* _BRIEF 1_
Name every line item in the 2Q FY2024 vs. 2Q FY2025 table of the UOB results review below.
* _BRIEF 2_
From the UOB results review below, write out the stretch from "Following OCBC, which" through "is in ASEAN.", renaming "ASEAN" as "Southeast Asia".

## START SOURCE PASSAGE

Following OCBC, which released its results for the 2nd quarter and for the 1st half of FY2025 last Friday (you can read my review of its results here), UOB and DBS are the next to do so early this morning (07 August) – for information, I’ll first be sharing about UOB’s results in this post, followed by DBS’ in a separate post (which I will publish in a while).

United Overseas Bank Limited (SGX: U11), or UOB, is another Singapore headquartered bank that all of us should be familiar, where we can find the bank’s branches and ATM machines scattered across the island.

However, the bank’s presence is more than just in Singapore. It also has a business presence in more than 19 markets in Asia Pacific, Europe, and North America. But its focus is in ASEAN.

In this post, you’ll find my review of UOB’s latest financial results and ratios, along with its dividend payout to shareholders:

Financial Results (2Q FY2024 vs. 2Q FY2025, 1H FY2024 vs. 1H FY2025)

2Q FY2024 vs. 2Q FY2025:

2Q FY20242Q FY2025% Variance
– Net Interest Margin (S$’mil)$2,401m$2,336m-2.7%
– Net Fee & Commission Income (S$’mil)$618m$636m+2.9%
– Other Non-Interest Income (S$’mil)$457m$493m+7.9%
Total Revenue
(S$’mil)
$3,476m$3,465m-0.3%
Total Expenses
(S$’mil)
$1,534m$1,535m+0.1%
Net Profit Attributable to Shareholders (S$’mil)$1,425m$1,338m-6.1%

In my opinion, it was a mixed set of results reported by UOB for the 2nd quarter.

First the positives – the 2.9% year-on-year increase in the bank’s net fee and commission income to S$636 million was due to a broad-based growth across wealth management, loan-related services and credit card fees; its other non-interest income was also up by 7.9% year on year to S$493 million from higher customer-related treasury income and improved trading and liquidity management performance.

On the other hand, net interest income fell by 2.7% year on year to S$2.34 billion from a lower net interest margin; at the same time, its net profit attributable to shareholders decreased by 6.1% year on year to S$1.34 billion from a higher amortisation of intangible assets (which rose by 39% year on year from S$7 million to S$9 million), and allowance of credit and other losses (which increased by 20% year on year from S$232 million to S$279 million).

Lastly, UOB’s total expenses remained relatively unchanged.

1H FY2024 vs. 1H FY2025:

1H FY20241H FY2025% Variance
– Net Interest Margin (S$’mil)$4,763m$4,745m-0.4%
– Net Fee & Commission Income (S$’mil)$1,198m$1,330m+11.0%
– Other Non-Interest Income (S$’mil)$1,038m$1,047m+0.9%
Total Revenue
(S$’mil)
$6,998m$7,121m+1.8%
Total Expenses
(S$’mil)

## END SOURCE PASSAGE
## START DATA BLOCK

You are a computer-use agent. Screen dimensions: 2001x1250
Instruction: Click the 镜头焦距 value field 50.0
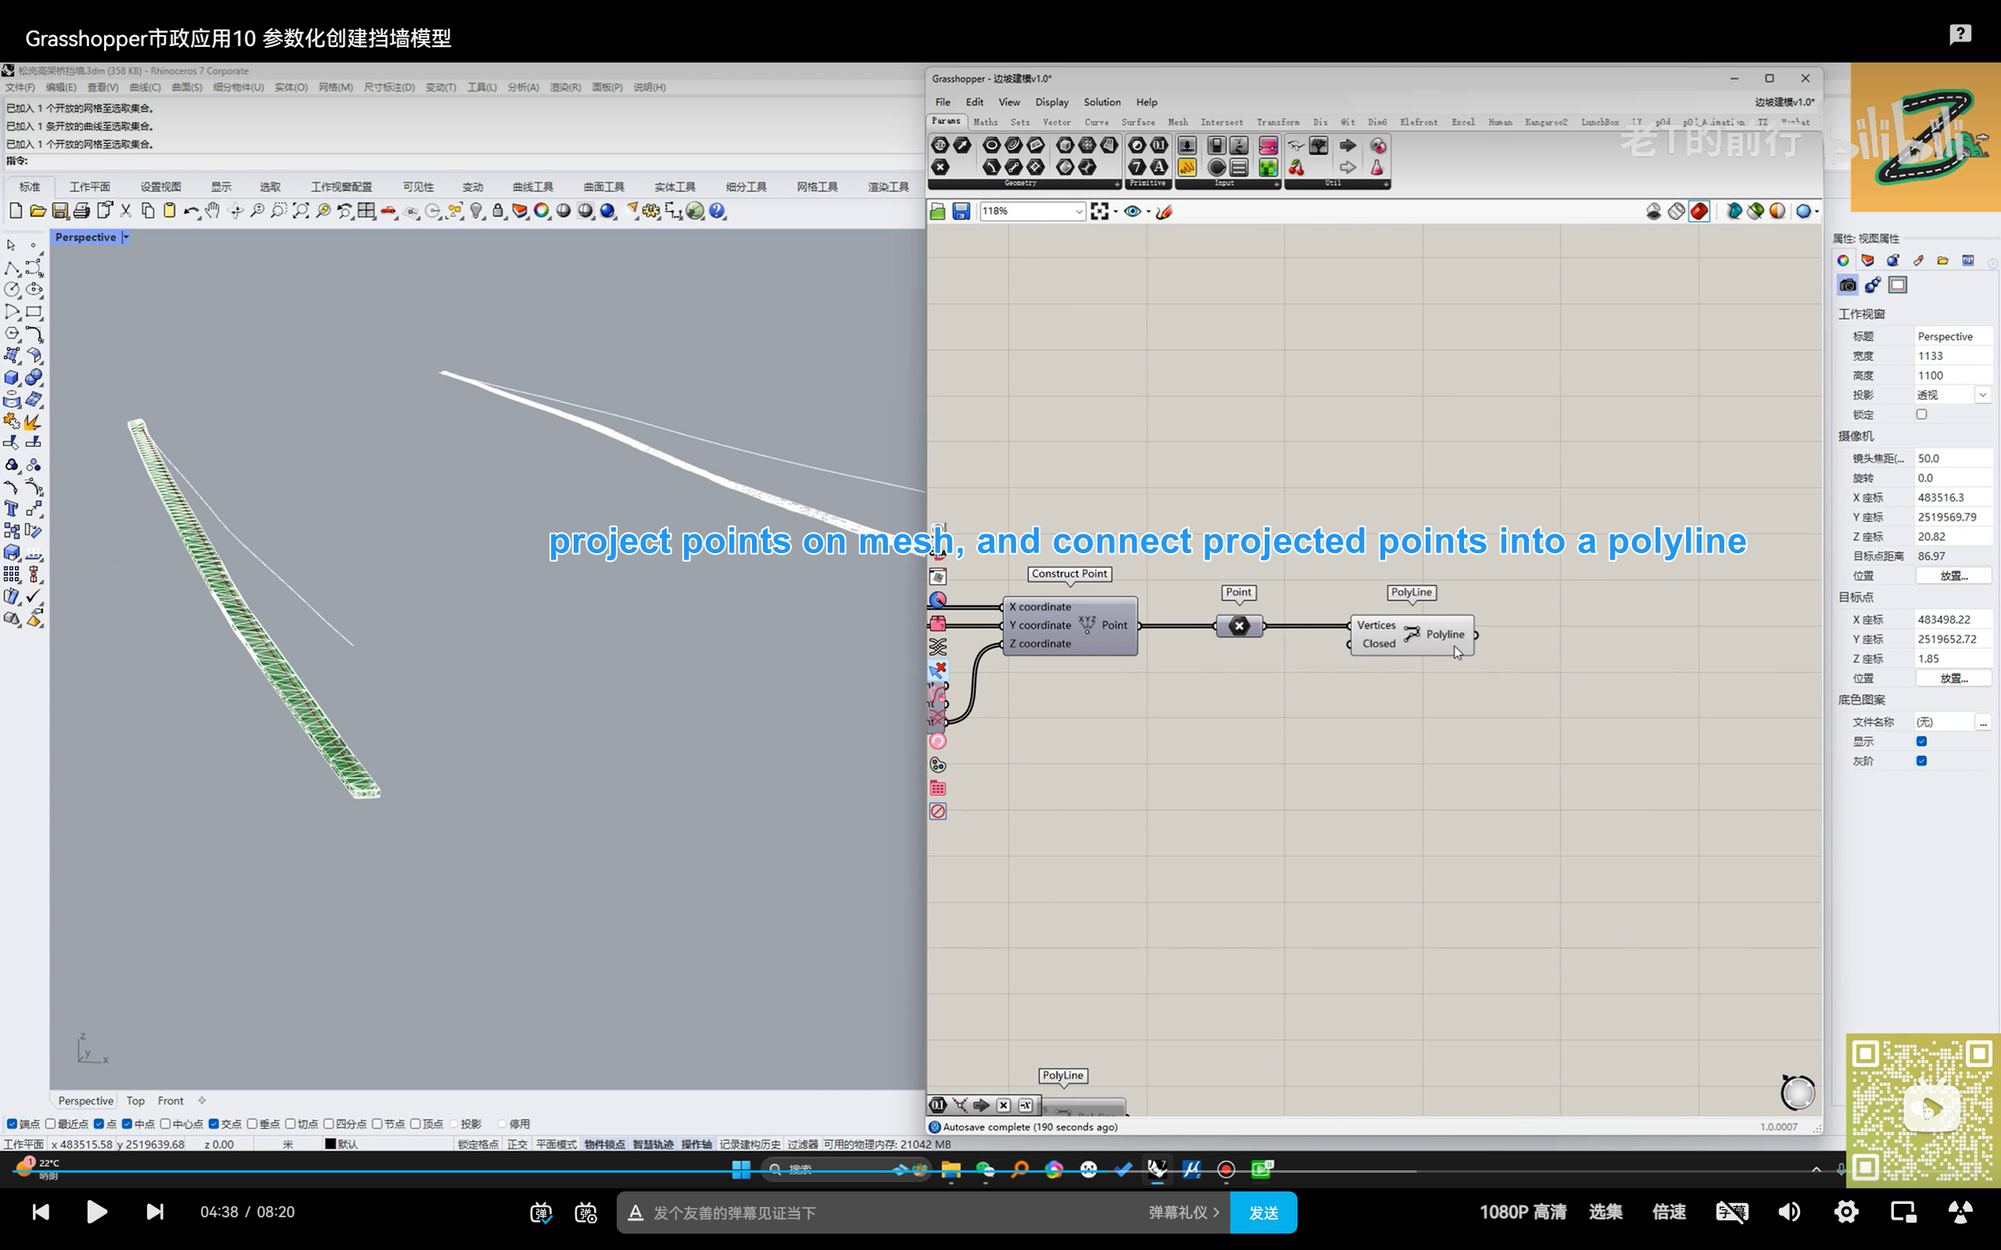point(1951,458)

## END DATA BLOCK

* _EXERCISE SOLUTION 1_
- Net Interest Margin
- Net Fee & Commission Income
- Other Non-Interest Income
- Total Revenue
- Total Expenses
- Net Profit Attributable to Shareholders

* _EXERCISE SOLUTION 2_
Following OCBC, which released its results for the 2nd quarter and for the 1st half of FY2025 last Friday (you can read my review of its results here), UOB and DBS are the next to do so early this morning (07 August) – for information, I’ll first be sharing about UOB’s results in this post, followed by DBS’ in a separate post (which I will publish in a while).

United Overseas Bank Limited (SGX: U11), or UOB, is another Singapore headquartered bank that all of us should be familiar, where we can find the bank’s branches and ATM machines scattered across the island.

However, the bank’s presence is more than just in Singapore. It also has a business presence in more than 19 markets in Asia Pacific, Europe, and North America. But its focus is in Southeast Asia.